Dir: Marco Bellocchio | Cast: Enea Sala, Leonardo Maltese, Paolo Pierobon, Fausto Russo Alesi, Barbara Ronchi | Italy, Drama 125′
At 83 years-old, Italian auteur Marco Bellocchio is still knocking them out. His latest, a classically styled melodrama, tells the little known story of the kidnapping of a Jewish boy taken away from his family in Bologna to live in the Vatican in 1858, once again exposing an ugly episode of the history of the Catholic Church.
Kidnapped is a hardcore arthouse affair full of impassioned speeches, religious symbolism and magnificent set pieces. It also boasts a tour de force from Italian actor Paolo Pierobon as a malevolent Pope Pius IX who orders a series of forced religious conversions as his power diminishes in the wake of the newly-founded Kingdom of Italy.
A series of mostly cardboard characters are there to serve the narrative in a film whose primary focus is the outright humiliation of a Jewish family whose little boy, 6-year-old Edgardo Mortara (played by Enea Sala, then Leonardo Maltese), is seen living happily with his upmarket parents Solomone “Momola” Mortara (Fausto Russo Alesi) and Marianna (Barbara Ronchi).
One night Edgardo is taken away from his family’s palatial home on the premise of his having been secretly baptised by the family maid.
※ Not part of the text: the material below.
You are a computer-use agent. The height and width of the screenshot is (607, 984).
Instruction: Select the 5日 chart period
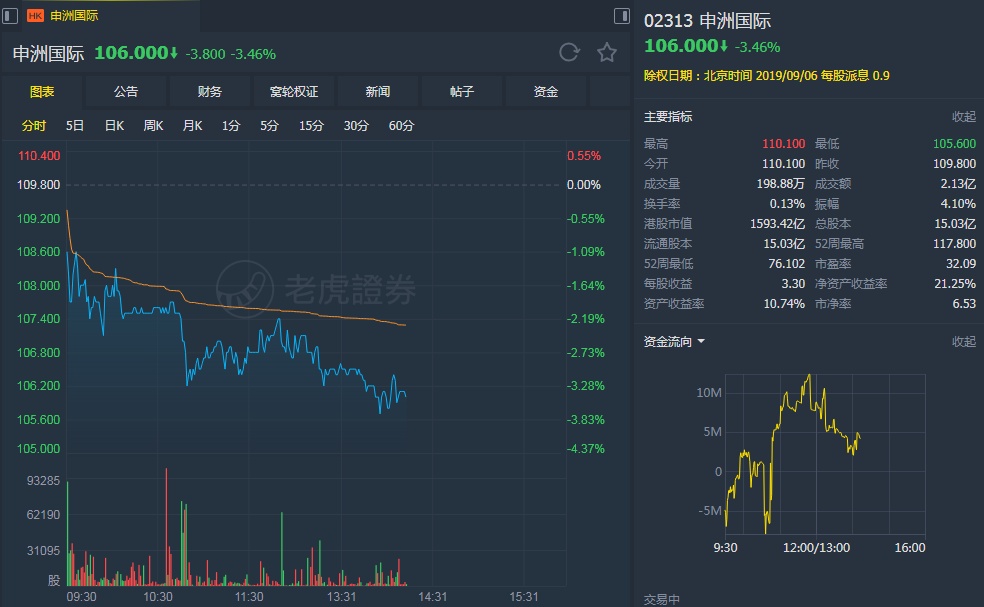point(75,126)
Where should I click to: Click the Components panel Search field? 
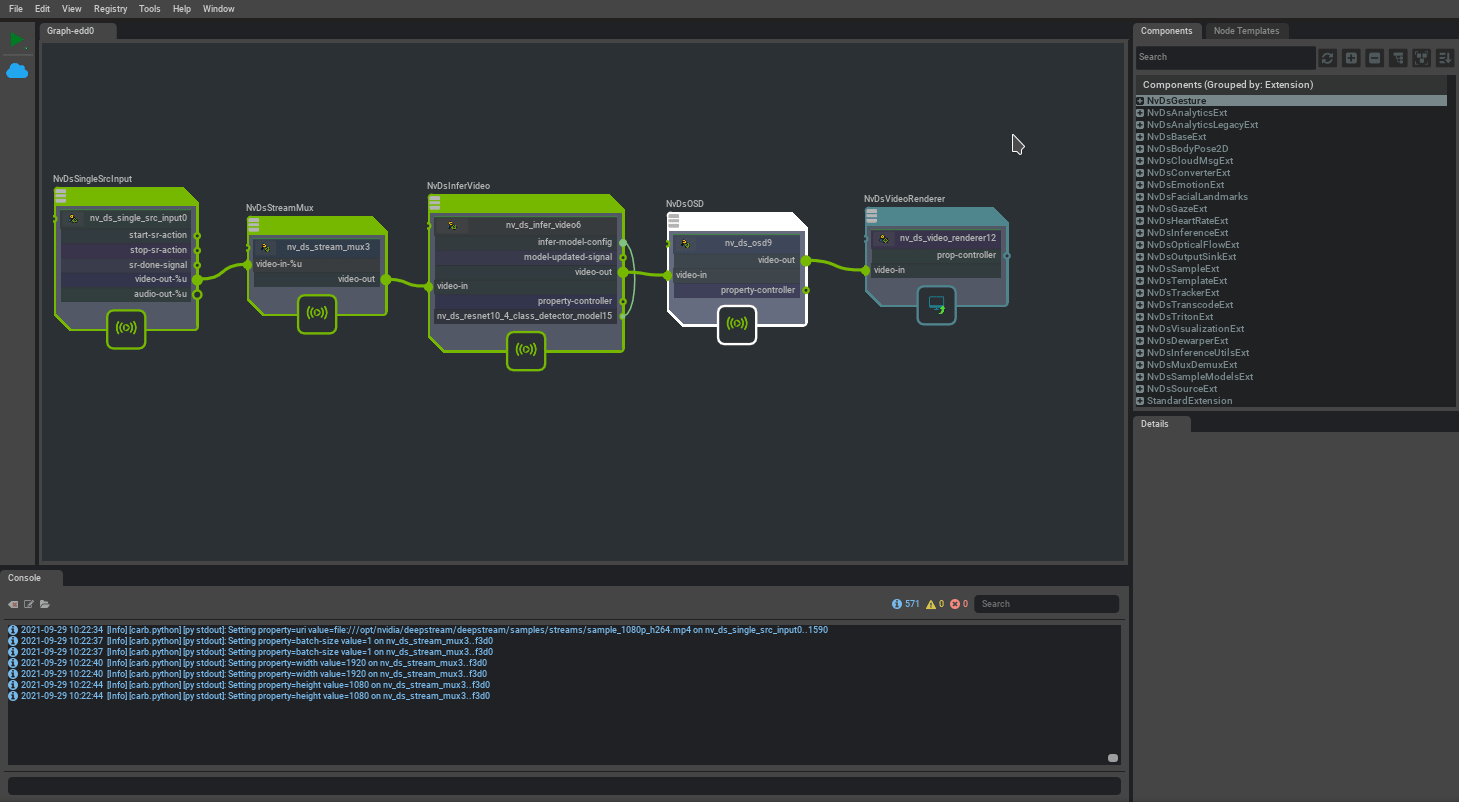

The only way for the couple to get him back is to convert to Catholicism, which is naturally a non-starter.
Inspired by a work from Daniele Scalise, Bellocchio and his co-writer Susanna Nicchiarelli chronicle Edgardo’s turbulent time in the Vatican where he undergoes intense religious instruction along with other Jewish boys. Meanwhile, back in Bologna, Momola works with the international press to raise the profile of his son’s plight through a vigorous campaign demonising the pontiff, who is even circumcised against his wishes in one rather weird scene, where Jewish elders break into his inner sanctum. Another sees Edgardo freeing a statue of Christ, who then comes down from the cross and walks calmly away.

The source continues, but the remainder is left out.